И кто его знает, фактические то слухи об отречении или так себе круги на воде от камня, брошенного дураком или злопыхателем. Со Строевым понятно - у него есть причины поверить - память об апельсине и уютном разговоре живет в его воображении и подпитывает в нем веру в справедливость. Но зачем же бедняге Раджику грозило в один ужасный миг завизжать нечеловечески, забиться в истерике от гнева на несовершенство (не свое, к тому же) мира, который в детстве обещал быть бесконечным и солнечным, как летний утренний лес у голубого озера, где каждый человек опрятен и идет всем навстречу с дружеской улыбкой.

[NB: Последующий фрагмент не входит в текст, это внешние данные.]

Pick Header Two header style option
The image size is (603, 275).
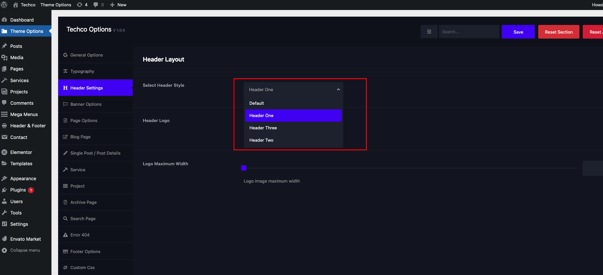click(x=261, y=140)
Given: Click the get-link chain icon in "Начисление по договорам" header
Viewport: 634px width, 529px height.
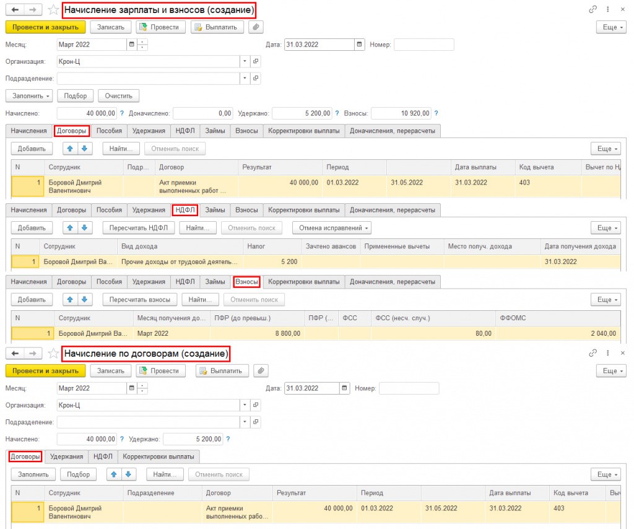Looking at the screenshot, I should pyautogui.click(x=593, y=354).

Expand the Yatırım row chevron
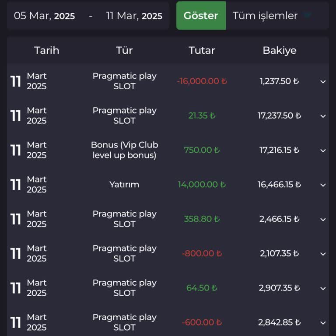(323, 185)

Не от того ли он бывал на грани безумств, что наслушался разных гадостей, разуверился в выживших и заскорбил по павшим? И не смог бы Копилин проклинать мать и отца, заглянув за шторку спальни-прошлого, где отец бы истязал мать, а мать дурела и блудила бы в отместку напропалую. И если нет проклятия и нет надежды, чего ещё ждать, кроме истерики?
"Не буду я об этом писать, - в минуты откровения говорил Раджу Веефомит, - мало кто поймет, а страхов и так достаточно. И потом, я сам в своей жизни говорил так мало добрых слов, а дел добрых сделал и того меньше. Больше жду, чтобы мне подарили..."
Далее Веефомит молчал, переваривая ощущения низости, прощая всем, в том числе и Строеву, его исконно русскую болтовню.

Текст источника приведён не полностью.